Graphics Cards OC discussion.

I just wanted to start a thread over Graphics Cards & Overclocking them. Primarily because I’ve noticed a trend recently and figured a discussion on it may prove educational/interesting.

Some starting points:

  • How much does actual speed of the product out of the box influence your purchase, i.e. would you pay more for an OC version of the same card?

  • Who here OC’s their GPUs beyond what the manufacturer sells it out of the box?

  • What tools do you use?

  • How much does the reviewed OC potential affect your impression of a card?

What I have noticed in forums around the web & therefore the attached keyboard warriors, is that whenever a GPU is released that does not have a huge OC head room beyond the manufacturer’s OC that it gets slated (think of the reviews of the RX 480, the Fury line, and even the first GTX1080 reviews). I appreciate that in the past OC was effectively getting more performance out of card for free.
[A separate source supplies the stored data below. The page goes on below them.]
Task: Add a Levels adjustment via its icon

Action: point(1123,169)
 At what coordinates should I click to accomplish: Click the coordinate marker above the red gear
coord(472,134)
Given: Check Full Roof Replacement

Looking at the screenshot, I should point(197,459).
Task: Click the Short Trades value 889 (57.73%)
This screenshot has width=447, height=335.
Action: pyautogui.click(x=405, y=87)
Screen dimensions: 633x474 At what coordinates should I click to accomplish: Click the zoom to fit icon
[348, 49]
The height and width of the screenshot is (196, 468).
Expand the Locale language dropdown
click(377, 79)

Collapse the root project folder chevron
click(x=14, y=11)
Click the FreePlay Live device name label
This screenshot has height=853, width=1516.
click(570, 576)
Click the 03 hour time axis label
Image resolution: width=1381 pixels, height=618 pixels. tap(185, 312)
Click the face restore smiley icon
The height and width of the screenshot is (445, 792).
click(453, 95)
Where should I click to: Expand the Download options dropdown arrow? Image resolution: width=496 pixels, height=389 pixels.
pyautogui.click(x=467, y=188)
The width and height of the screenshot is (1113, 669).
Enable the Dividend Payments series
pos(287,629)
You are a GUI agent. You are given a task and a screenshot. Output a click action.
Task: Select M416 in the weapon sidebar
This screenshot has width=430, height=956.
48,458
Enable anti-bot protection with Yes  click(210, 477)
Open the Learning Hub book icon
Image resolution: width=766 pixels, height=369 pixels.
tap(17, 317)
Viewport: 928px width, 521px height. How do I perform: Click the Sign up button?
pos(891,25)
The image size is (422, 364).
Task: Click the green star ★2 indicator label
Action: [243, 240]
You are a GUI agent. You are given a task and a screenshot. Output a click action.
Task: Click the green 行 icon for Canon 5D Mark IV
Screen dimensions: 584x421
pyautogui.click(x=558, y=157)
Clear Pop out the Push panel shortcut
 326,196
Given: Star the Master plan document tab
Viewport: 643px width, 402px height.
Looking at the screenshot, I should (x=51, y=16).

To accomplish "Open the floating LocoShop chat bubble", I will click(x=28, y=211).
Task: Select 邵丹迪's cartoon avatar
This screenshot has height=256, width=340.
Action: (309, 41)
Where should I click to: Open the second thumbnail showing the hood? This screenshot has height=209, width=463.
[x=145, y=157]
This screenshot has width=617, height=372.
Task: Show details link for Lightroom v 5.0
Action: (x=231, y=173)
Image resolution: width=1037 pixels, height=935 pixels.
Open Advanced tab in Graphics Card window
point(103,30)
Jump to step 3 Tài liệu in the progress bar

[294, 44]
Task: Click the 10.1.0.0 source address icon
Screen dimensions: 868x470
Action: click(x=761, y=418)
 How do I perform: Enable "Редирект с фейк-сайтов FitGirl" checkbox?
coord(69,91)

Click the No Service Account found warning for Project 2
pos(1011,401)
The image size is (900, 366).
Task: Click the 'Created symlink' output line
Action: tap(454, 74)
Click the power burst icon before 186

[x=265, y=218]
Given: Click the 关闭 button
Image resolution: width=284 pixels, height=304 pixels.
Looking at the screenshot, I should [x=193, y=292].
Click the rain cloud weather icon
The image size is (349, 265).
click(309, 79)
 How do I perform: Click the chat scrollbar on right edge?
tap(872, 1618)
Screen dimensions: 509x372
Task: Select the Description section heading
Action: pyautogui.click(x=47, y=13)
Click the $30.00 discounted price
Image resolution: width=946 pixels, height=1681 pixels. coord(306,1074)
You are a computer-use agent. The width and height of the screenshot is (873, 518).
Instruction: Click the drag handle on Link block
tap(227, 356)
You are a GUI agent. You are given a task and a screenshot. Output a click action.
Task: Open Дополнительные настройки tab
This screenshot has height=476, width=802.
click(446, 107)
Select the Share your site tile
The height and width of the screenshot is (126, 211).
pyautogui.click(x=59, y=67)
But surely what we are seeing now is a tightening of product (read chip & PCB) consistency that allows the manufacturer to dial in the best clock speeds for their boards so it ends up at the thin edge of the wedge and there’s very little advancement to be made unless additional cooling (custom water cooling) is added to the board.

For those interested here are my responses to my own questions:

Speed of the GPU is low down on my list of specs to consider. I check cooling ability and noise first & also aesthetics (wanky but it’s true). Because I do OC I figure I should be able to boost a cheaper card to similar clock speeds through tweaking. As long as the power components & everything are equivalent I would choose the cheaper card.

As stated above I do get in & OC all my cards. It’s a combination of improving, however incrementally, my purchase & also my love of tweaking & experimentation.

I use MSI Afterburner & Kombustor & then perform checks with 3DMark & Valley Benchmark ( I don’t use Heaven, I just like the look of Valley more :slight_smile: ). I then use in game benchmarks for comparison. But I have noticed that I have thought I had a stable OC through all my benching & stress testing, but when I actually get in game I end up with CTD’s, so have to dial it back to the manufacturer’s OC speeds (happened recently with my Nano, GTX950 & GTX980).

OC potential used to be of great interest to me, but recently I’m starting to wonder if it’s an archaic way of thinking for someone who isn’t a true competitive OC’er.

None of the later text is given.